Na pele da Empregada, Maria Gladys exibe todo o seu carisma e talento de comediante, valorizando ao máximo sua breve participação. Finalmente, um destaque todo especial para Roberto Frota encarnando o Bombeiro. Quase sempre mantendo uma postura grave e um tanto alterada, o ator dá um show sobretudo quando conta sua interminável e última piada. Gladys e Frota demonstram, de maneira inequívoca, que é perfeitamente possível extrair o máximo de papéis coadjuvantes, desde que, dentre outros fatores, contem com a preciosa colaboração de uma dupla de diretores como Delson Antunes e Camilla Amado, esta última uma das mais brilhantes, cultas e instigantes atrizes deste país, além de notável professora da complexa arte de interpretar.
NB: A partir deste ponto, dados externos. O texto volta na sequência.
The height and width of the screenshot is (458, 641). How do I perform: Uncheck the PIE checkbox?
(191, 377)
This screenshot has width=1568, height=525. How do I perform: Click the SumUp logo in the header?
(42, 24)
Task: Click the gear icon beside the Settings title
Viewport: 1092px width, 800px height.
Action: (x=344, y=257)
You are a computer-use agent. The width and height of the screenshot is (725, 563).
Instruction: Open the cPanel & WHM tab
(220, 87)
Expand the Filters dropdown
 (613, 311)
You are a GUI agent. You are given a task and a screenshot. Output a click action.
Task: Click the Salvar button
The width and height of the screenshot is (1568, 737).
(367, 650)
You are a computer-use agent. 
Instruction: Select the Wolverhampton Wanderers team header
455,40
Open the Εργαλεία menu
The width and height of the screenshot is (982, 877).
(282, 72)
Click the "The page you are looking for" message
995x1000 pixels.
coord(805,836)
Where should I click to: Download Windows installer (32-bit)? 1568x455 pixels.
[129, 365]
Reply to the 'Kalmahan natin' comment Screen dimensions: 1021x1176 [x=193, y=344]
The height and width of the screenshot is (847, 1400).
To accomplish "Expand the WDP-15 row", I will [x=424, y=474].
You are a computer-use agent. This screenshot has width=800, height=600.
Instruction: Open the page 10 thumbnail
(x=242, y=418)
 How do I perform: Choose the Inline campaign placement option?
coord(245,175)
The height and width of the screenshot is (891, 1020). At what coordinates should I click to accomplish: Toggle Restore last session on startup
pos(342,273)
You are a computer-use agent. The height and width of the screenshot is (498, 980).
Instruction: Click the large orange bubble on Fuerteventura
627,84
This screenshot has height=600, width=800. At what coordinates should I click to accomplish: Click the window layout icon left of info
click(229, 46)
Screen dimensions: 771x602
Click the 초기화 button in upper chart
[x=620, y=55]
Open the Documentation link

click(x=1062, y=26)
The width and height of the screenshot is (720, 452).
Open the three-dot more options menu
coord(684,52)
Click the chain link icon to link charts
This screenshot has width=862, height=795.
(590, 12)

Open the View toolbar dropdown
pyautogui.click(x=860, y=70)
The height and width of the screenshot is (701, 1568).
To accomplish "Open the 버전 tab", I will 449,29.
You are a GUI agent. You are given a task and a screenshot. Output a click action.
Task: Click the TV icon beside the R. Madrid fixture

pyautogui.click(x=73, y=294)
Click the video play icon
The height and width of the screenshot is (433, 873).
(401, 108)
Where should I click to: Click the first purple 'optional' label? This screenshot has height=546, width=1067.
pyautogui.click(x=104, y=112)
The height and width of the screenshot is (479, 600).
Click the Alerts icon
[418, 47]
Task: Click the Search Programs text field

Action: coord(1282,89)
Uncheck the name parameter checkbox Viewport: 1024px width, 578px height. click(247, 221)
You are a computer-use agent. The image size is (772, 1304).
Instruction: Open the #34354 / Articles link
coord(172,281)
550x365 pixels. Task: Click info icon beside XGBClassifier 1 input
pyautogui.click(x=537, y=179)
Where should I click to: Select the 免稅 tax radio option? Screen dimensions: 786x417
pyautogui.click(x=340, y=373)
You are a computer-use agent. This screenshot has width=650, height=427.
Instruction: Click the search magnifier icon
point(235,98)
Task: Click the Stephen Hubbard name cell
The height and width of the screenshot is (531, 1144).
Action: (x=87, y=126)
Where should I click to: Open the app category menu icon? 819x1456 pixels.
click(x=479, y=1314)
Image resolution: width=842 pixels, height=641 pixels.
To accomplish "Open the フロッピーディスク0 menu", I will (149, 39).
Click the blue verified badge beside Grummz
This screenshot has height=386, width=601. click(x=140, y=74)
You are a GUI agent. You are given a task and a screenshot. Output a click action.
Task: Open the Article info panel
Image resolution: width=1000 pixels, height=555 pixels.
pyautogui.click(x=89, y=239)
Na equipe técnica, Fernando Mello da Costa assina cenografias corretas para os dois espetáculos, a mesma correção presente na iluminação de Paulo César Medeiros. Quanto aos figurinos, Marcelo Marques veste os personagens em total sintonia com o contexto e personalidades retratadas.

A LIÇÃO e A CANTORA CARECA - Textos de Eugène Ionesco. Direção de Delson Antunes e Camilla Amado. Com Nelson Xavier, Cecil Thiré, Thelma Reston, Renata Paschoal, Maria Gladys e Roberto Frota. Teatro Maison de France. Quinta a sábado, 20h. Domingo, 19h.

Um comentário:

  1. Tive a mesma impressão do Nelson Xavier em "A Lição" e concordo que sua escolha não tenha funcionado. Pra mim, a estrela dourada do espetáculo vai pro Cecil Thiré...ele tá sensacional em ambas as peças!